+++ Data provided
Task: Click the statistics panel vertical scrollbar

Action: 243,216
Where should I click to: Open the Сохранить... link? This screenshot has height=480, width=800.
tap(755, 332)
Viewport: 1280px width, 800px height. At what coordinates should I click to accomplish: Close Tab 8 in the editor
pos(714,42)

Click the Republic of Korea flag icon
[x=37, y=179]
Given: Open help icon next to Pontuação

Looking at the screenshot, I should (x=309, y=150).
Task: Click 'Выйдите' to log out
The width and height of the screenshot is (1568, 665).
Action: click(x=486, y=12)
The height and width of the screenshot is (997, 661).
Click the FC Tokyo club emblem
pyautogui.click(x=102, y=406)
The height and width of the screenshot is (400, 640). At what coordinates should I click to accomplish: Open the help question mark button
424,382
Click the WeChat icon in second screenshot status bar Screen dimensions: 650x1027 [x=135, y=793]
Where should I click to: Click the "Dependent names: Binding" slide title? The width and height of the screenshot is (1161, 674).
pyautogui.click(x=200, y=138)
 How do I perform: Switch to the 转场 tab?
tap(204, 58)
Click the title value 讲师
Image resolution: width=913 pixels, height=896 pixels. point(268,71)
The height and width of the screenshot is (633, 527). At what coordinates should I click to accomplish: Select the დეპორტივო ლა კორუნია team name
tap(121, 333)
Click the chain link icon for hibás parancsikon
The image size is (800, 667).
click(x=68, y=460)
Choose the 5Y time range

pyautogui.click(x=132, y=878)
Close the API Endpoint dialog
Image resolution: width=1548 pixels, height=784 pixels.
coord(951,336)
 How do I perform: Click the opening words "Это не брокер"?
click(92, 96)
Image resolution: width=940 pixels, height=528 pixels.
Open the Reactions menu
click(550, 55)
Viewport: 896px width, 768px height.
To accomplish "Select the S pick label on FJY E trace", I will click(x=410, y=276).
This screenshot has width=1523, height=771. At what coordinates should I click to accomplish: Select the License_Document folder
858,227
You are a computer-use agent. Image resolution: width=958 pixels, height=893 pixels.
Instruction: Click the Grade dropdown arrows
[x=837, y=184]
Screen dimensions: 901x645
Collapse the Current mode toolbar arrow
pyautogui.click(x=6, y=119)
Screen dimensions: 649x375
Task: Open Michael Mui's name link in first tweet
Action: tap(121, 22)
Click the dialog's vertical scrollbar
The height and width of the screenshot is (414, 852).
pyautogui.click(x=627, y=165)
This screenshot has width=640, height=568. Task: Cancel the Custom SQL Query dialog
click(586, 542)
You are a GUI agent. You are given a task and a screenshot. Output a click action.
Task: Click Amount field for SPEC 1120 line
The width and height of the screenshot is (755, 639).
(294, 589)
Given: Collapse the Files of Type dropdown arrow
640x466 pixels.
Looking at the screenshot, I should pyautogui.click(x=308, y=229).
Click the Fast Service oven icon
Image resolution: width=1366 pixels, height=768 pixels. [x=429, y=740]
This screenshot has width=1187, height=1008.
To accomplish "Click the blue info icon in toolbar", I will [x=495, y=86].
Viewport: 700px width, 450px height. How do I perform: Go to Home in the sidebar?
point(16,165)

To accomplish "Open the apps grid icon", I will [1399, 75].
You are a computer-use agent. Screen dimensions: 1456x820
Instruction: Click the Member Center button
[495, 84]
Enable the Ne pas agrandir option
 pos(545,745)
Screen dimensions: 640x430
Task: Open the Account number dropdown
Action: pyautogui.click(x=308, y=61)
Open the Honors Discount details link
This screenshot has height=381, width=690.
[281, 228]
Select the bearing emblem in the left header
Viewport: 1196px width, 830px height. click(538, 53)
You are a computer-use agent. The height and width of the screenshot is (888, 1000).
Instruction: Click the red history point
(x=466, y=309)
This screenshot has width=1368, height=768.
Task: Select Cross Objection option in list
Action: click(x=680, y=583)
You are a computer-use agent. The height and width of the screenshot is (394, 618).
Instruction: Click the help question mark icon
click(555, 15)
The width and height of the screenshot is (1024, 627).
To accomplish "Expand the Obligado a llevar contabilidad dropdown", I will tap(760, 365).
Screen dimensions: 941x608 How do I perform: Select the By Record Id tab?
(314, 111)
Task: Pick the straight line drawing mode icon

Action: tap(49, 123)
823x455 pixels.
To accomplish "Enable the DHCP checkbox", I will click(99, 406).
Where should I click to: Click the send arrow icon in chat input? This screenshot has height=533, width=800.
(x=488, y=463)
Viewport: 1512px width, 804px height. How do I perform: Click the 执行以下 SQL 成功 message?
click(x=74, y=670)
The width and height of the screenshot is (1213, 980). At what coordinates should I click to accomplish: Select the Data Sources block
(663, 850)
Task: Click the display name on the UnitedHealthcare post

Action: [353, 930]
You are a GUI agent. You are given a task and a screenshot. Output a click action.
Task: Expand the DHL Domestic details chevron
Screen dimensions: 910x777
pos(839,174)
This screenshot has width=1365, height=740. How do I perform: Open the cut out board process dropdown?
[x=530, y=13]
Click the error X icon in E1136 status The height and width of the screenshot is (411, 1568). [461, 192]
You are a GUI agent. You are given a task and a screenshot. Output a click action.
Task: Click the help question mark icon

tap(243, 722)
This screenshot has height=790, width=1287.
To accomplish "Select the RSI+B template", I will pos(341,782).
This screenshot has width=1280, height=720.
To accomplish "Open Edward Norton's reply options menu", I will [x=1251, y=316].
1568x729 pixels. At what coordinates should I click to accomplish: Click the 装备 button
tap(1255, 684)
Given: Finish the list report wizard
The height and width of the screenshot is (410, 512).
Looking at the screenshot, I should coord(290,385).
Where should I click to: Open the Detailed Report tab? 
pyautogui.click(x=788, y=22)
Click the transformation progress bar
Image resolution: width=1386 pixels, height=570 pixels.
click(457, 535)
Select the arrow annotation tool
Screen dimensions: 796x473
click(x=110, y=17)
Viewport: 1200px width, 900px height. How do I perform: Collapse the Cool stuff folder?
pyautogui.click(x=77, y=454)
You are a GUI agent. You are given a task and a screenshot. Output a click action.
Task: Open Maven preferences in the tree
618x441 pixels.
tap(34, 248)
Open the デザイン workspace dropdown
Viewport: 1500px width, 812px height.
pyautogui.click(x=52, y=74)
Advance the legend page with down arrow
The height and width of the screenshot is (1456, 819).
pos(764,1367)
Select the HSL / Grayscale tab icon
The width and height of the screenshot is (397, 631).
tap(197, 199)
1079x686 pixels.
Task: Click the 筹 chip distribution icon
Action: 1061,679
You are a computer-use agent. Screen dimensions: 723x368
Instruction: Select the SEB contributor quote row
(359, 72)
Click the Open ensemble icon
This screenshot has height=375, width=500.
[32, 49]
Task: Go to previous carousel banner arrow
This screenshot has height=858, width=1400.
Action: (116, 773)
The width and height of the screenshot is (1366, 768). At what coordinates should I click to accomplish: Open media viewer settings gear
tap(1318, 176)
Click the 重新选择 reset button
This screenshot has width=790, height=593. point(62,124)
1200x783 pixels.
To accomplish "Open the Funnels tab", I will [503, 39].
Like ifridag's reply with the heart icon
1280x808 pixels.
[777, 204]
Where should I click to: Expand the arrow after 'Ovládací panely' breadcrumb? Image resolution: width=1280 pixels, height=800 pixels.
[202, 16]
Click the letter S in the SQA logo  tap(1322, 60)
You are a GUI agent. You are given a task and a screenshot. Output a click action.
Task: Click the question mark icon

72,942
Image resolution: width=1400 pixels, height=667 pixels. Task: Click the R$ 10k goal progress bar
++++++
About this exercise - A line counts if it holds the word "status". How many lines of the entries count? Give the number only.

Answer below - 2